Consignes ::
1. Répondez aux questions suivantes d'après l'article sur le bitcoin au Salvador.
(a) À quelle date le Salvador a-t-il admis le bitcoin comme monnaie officielle ?
(b) Quelle autre monnaie partage ce statut officiel avec le bitcoin dans ce pays ?
(c) Quelle institution recense les législations concernant les cryptomonnaies ?
2. Prolongez l'article sur le bitcoin au Salvador en reprenant après sa dernière phrase.

Document ::
┌──

Economie

Pourquoi le FMI exhorte-t-il le Salvador d’abandonner le bitcoin comme monnaie officielle ?

Une Salvadorienne brandit un panneau indiquait qu’elle accepte les paiements en bitcoins

© MARVIN RECINOS / AFP

Par Alain Lechien

Le Salvador a admis le bitcoin comme monnaie officielle, au même titre que le dollar US, le 7 septembre 2021. Cela déplaît au Fonds monétaire international, qui exhorte ce pays à retirer à la monnaie virtuelle ce caractère officiel. Trois questions pour mieux comprendre.

Où le bitcoin a-t-il cours légal officiel ?

La bibliothèque du Congrès des Etats-Unis recense les législations qui concernent les cryptomonnaies, dont le bitcoin. Dans la mise à jour de novembre 2021, elle identifiait le Salvador comme seul pays au monde où le bitcoin avait cours officiel. Autrement dit : dans ce pays, personne ne peut refuser de recevoir un paiement d’une dette dans cette unité monétaire.

└──

[Relevés de pointage pour le texte et les éléments]
┌──

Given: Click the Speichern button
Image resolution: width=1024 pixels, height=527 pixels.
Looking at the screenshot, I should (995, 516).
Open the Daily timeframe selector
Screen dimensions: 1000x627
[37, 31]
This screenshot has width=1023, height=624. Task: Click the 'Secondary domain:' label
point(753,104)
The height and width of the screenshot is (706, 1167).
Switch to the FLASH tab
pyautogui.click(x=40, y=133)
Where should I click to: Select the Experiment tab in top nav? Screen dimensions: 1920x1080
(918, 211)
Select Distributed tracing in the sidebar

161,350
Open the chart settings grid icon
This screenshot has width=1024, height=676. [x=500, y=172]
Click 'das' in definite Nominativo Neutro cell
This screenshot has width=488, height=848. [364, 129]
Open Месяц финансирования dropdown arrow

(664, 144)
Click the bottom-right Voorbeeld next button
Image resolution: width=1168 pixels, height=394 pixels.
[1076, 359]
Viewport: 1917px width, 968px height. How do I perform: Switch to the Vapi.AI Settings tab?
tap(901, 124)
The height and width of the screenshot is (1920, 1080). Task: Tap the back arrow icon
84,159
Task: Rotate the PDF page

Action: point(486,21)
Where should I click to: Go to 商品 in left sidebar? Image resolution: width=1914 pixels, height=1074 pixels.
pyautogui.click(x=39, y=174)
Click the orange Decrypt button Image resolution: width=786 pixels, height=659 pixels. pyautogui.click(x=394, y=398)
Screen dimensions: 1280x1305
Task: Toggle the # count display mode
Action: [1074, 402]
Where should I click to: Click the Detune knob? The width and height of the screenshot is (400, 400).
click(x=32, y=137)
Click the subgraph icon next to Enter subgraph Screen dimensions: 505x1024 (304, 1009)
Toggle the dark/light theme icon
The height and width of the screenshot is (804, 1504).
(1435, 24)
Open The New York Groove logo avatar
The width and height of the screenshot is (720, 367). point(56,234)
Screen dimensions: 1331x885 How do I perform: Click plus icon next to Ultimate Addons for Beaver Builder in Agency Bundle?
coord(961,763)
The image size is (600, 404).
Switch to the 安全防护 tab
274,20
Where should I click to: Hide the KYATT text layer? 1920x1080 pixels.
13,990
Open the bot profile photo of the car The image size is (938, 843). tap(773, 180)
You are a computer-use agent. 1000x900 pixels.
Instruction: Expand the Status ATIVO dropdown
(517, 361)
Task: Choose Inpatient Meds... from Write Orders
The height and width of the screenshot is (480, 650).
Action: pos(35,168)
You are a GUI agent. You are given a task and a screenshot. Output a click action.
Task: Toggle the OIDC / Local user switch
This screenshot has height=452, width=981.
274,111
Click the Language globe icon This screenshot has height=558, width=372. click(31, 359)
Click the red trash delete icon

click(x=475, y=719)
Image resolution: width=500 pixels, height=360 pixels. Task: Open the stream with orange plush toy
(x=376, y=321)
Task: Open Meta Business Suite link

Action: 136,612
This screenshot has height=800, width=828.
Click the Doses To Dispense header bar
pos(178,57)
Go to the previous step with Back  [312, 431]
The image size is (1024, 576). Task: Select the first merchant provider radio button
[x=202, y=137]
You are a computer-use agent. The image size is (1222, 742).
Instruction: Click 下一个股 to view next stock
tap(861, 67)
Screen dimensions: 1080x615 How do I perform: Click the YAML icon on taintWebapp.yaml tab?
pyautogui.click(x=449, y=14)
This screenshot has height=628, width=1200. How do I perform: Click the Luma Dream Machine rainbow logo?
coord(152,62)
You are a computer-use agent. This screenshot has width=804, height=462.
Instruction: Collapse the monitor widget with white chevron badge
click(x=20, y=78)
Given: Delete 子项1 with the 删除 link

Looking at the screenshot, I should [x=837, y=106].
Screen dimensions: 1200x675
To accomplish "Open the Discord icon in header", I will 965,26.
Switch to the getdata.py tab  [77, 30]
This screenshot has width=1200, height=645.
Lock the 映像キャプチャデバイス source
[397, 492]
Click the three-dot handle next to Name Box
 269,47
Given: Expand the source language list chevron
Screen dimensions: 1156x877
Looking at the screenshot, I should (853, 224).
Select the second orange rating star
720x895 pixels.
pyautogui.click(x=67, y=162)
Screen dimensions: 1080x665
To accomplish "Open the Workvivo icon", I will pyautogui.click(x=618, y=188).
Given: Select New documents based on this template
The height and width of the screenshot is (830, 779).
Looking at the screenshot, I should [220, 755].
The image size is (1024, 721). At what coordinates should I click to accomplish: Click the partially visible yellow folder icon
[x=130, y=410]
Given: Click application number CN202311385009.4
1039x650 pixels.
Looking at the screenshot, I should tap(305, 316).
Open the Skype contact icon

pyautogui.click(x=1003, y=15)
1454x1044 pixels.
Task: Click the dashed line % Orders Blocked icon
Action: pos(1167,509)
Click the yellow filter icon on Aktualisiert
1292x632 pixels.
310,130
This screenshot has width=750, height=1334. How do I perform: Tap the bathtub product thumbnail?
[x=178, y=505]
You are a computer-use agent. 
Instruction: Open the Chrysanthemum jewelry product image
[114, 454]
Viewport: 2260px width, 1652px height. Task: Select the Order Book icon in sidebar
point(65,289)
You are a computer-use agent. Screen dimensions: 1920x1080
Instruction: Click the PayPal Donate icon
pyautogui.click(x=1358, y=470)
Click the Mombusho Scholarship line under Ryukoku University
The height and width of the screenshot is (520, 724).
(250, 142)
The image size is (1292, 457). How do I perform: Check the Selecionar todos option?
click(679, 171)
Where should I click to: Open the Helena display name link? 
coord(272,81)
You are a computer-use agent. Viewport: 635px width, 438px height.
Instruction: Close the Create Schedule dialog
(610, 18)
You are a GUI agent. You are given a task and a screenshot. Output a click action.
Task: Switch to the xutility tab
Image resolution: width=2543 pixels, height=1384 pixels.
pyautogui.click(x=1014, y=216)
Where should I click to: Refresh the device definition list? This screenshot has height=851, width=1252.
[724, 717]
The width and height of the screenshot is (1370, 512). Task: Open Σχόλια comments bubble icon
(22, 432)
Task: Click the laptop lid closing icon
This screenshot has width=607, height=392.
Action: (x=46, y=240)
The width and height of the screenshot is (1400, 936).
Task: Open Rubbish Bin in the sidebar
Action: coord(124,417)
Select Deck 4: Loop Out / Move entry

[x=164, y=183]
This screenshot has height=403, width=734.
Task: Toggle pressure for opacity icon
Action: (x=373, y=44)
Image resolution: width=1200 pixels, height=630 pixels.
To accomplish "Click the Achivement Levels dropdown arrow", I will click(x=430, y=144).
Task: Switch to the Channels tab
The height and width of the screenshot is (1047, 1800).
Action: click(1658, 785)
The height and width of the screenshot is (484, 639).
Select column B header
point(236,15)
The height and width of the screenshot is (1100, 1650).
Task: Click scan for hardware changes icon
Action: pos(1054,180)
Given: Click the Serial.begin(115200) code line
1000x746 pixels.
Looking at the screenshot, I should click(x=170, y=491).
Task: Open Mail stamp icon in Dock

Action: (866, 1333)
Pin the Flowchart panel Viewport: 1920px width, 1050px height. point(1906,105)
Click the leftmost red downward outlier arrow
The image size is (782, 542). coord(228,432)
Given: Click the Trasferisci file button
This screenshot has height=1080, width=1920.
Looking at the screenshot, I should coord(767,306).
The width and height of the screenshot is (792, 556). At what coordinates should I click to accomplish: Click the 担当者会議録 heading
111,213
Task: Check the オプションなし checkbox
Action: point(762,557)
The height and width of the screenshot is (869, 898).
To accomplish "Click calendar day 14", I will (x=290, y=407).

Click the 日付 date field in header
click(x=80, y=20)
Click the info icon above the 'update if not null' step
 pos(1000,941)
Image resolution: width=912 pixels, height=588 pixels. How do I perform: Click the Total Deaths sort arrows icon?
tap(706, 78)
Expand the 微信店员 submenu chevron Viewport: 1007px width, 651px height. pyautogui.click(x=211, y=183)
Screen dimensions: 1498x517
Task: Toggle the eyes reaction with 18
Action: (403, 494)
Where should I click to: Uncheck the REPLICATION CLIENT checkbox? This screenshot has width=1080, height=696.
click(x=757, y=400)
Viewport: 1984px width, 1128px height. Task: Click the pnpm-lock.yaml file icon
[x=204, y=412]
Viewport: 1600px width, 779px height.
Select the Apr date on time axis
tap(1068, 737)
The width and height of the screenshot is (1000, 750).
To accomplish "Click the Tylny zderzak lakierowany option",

└──

Résultats par tâche ::
1.
(a) Le 7 septembre 2021.
(b) Le dollar US.
(c) La bibliothèque du Congrès des Etats-Unis.

2.
La même source recensait neuf pays où l’utilisation des cryptomonnaies est absolument interdite : Algérie, Bangladesh, Chine, Egypte, Irak, Maroc, Népal, Qatar et Tunisie. Et 42 pays où cette interdiction est implicite. Plusieurs pays souhaitent réguler les transactions en cryptomonnaies. La grande volatilité de ces monnaies et leur caractère décentralisé sont les principales causes de la méfiance des autorités de ces pays.

Il faut rappeler que le bitcoin a été créé à l’origine dans le but d’avoir un moyen de paiement qui ne soit pas contrôlé par les institutions financières, en particulier les banques centrales. Voyant le cours du bitcoin monter très fort par rapport à des devises telles que le dollar, certains spéculateurs ont imaginé pouvoir se faire de l’argent très facilement en investissant en bitcoins. Mais c’est évidemment hasardeux : au-delà du fait qu’il est très théorique d’établir le cours du bitcoin par rapport à une monnaie classique, c’est lorsqu’on veut l’utiliser pour payer que l’on risque une déconvenue, vu le caractère volatile de cette cryptomonnaie.

Quel était le but du président du Salvador en adoptant le bitcoin comme monnaie officielle ?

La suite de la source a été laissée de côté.